A Survey of China Within and Beyond the Bretton Woods System

China’s full integration into the Bretton Woods System (BWS) since it joined the World Trade Organization (WTO) in December 2001 raised questions about exactly how China relates to the BW institutions and the international economic order that they support. Existing studies debate whether China is supporting the BWS institutions and the order as a ‘responsible’ member, or whether it is looking to reshape the system or even undermine and replace the BWS institutions completely.
Despite such wide-ranging debates on China’s rise, there is yet to be a consensus in the existing literature on how exactly China has positioned itself in relation to the BWS, the role it is playing and the consequences of its behavior for the respective institutions, or the system or the order more broadly.
A new working paper by Yaechan Lee, William Kring, Greg Chin and Kevin P. Gallagher provides a survey of the state of the knowledge and available data on China’s role within the BWS. It details the datasets that have been collected and published on this theme of China in the international monetary, global development finance and world trade realms.

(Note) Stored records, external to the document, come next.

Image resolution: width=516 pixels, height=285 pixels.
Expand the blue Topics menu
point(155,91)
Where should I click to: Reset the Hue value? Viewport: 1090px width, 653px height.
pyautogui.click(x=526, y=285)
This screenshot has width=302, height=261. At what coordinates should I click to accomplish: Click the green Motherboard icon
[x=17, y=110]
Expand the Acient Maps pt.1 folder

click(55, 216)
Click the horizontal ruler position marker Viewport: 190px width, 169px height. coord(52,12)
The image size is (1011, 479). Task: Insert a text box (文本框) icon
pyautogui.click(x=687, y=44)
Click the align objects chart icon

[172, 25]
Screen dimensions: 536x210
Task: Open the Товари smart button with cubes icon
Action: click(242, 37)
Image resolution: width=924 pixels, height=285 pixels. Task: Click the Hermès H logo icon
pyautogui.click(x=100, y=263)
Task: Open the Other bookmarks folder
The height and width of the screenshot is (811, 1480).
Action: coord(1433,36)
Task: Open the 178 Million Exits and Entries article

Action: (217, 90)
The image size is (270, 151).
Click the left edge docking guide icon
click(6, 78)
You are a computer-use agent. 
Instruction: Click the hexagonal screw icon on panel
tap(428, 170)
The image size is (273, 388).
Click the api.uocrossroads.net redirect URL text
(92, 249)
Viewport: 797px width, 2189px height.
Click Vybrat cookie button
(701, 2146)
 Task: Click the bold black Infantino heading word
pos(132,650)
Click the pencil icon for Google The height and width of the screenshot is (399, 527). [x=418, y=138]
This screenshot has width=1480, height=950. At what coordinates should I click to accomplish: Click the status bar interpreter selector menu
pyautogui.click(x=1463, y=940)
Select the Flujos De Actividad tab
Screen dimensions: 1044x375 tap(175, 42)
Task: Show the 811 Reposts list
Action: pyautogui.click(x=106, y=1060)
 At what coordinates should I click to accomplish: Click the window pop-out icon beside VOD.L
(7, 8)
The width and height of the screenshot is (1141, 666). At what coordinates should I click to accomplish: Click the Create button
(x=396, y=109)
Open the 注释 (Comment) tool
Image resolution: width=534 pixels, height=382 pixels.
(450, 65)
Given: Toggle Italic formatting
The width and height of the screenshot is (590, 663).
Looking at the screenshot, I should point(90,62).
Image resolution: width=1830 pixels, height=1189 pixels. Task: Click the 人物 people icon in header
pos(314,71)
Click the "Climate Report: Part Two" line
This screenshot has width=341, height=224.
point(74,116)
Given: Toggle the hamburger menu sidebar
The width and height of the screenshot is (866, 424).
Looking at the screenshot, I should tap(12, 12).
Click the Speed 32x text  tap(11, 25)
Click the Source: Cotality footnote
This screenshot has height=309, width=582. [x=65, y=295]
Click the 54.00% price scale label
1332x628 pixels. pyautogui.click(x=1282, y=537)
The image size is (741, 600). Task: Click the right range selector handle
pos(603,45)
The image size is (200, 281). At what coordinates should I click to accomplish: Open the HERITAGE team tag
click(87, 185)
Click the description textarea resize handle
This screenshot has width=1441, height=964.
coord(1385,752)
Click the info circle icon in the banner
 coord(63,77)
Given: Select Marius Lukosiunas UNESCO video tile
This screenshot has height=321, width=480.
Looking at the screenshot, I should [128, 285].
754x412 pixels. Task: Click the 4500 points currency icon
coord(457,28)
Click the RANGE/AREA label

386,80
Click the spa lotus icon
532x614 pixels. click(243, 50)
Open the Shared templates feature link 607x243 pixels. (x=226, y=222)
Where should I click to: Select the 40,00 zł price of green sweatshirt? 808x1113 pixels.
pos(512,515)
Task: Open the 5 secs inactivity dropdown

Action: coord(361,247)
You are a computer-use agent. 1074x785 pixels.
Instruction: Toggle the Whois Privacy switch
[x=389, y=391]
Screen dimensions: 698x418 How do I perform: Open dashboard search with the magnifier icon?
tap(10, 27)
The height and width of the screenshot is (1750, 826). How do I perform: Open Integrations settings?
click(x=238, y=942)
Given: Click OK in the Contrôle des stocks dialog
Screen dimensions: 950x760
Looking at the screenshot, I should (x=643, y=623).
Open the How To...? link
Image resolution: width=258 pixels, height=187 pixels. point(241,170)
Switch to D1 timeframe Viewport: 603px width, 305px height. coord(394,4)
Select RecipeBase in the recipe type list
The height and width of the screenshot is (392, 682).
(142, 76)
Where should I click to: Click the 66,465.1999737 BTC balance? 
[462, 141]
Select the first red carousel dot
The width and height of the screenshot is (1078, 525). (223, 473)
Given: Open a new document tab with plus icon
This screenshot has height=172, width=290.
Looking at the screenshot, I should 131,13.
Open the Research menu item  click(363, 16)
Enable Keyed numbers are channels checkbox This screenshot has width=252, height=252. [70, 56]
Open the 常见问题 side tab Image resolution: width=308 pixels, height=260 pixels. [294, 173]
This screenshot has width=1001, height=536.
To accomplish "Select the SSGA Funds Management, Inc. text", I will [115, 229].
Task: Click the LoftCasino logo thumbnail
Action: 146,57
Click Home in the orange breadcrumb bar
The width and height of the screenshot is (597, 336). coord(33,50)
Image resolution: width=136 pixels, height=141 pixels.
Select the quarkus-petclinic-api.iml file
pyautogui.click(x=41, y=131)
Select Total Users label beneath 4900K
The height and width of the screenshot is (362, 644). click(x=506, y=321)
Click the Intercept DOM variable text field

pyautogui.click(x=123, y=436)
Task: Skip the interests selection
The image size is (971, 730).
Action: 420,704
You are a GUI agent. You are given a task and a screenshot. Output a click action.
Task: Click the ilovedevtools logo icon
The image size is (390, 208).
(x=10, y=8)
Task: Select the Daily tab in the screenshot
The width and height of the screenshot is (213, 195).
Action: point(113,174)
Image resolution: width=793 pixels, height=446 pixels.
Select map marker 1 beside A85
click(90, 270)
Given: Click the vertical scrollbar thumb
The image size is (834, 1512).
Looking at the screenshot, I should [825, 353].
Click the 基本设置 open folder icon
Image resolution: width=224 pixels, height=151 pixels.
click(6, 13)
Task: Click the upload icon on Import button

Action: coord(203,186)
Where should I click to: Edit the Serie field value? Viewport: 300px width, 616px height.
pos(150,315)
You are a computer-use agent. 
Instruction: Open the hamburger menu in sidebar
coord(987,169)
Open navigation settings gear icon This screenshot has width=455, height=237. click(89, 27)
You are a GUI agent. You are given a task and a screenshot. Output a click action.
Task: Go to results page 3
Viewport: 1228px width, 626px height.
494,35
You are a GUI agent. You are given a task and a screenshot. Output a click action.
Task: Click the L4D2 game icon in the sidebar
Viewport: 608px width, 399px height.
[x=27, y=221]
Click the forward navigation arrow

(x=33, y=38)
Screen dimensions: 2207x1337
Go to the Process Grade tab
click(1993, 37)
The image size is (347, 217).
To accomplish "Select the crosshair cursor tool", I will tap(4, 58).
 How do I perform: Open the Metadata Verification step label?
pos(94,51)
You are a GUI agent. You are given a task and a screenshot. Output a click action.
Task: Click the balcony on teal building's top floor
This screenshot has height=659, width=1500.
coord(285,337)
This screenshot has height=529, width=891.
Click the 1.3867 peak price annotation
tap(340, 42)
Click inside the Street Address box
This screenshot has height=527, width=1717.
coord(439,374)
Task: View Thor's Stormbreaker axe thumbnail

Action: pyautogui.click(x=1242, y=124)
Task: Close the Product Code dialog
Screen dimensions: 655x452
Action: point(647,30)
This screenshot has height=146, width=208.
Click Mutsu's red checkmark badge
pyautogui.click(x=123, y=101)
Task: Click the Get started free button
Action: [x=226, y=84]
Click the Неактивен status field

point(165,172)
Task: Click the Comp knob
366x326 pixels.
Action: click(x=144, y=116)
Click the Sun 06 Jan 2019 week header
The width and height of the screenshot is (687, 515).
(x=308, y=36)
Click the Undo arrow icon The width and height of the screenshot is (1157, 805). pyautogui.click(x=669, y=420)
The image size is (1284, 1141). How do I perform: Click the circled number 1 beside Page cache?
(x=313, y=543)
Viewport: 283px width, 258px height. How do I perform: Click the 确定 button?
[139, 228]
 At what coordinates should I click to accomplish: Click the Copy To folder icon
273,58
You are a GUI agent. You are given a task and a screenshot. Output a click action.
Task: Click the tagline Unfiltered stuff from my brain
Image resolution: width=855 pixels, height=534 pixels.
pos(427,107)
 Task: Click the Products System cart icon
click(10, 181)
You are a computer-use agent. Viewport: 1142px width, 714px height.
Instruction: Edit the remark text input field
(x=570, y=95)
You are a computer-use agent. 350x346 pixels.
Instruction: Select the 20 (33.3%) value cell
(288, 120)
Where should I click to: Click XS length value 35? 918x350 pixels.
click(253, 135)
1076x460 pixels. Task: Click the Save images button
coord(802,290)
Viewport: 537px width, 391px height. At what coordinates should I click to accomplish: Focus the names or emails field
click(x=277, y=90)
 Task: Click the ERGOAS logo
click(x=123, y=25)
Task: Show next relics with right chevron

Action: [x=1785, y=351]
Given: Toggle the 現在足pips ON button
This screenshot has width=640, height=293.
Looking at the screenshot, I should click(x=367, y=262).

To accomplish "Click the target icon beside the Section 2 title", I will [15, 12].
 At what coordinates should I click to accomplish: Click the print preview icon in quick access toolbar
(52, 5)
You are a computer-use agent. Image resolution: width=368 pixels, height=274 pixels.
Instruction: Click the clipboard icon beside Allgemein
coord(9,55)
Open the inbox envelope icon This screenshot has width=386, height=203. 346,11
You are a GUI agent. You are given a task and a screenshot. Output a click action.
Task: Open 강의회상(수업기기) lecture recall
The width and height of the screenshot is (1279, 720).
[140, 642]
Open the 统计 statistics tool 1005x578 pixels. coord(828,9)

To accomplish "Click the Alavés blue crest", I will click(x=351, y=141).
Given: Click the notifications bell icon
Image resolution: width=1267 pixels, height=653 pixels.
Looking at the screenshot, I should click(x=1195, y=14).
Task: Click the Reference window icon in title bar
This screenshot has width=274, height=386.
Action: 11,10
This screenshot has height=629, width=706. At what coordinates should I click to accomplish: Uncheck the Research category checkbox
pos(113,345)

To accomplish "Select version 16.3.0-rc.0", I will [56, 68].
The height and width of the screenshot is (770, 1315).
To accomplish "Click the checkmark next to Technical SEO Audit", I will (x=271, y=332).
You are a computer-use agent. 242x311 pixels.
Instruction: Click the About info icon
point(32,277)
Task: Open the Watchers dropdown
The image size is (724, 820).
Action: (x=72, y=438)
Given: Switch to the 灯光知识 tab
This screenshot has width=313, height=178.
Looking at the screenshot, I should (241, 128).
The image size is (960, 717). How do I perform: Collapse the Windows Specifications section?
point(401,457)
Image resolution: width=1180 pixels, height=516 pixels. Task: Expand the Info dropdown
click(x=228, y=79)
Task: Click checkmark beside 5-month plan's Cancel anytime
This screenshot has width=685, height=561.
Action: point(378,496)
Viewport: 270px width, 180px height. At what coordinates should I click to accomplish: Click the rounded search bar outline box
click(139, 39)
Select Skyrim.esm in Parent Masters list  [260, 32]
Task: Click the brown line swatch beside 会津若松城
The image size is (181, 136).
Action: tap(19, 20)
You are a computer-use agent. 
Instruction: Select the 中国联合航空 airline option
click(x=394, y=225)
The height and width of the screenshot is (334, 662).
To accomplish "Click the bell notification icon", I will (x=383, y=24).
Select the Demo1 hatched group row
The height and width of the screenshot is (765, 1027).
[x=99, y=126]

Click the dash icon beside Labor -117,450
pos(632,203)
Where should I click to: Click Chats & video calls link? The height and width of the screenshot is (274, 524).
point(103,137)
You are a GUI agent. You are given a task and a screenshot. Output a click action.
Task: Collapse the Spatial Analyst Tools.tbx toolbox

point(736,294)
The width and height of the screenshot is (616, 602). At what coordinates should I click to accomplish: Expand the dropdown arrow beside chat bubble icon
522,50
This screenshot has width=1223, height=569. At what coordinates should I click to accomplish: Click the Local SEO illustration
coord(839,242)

The authors note that the quantitative data on China’s positioning within and outside of the BWS tends to be highly fragmented, inconsistent and imprecise. The lack of comprehensive and coherent official data published by the Chinese government, and the fragmentation in the unofficial data that has been collected by think tanks and academic institutions, has resulted in incomplete understandings of China’s position in the three realms, inside and outside of the BW institutions. The authors provide a survey of the leading and ‘best’ quantitative data sources available in the public domain on the research question of China and the BWS. They also highlight the relevant gaps that exist in the datasets that have been collected. Finally, they offer a roadmap for the new datasets that should be created in order for academics and policymakers to gain a more evidence-based, empirically grounded and theoretically-conceptually informed understanding of China’s position within and outside the BWS, as well as its positioning and impact on global economic governance.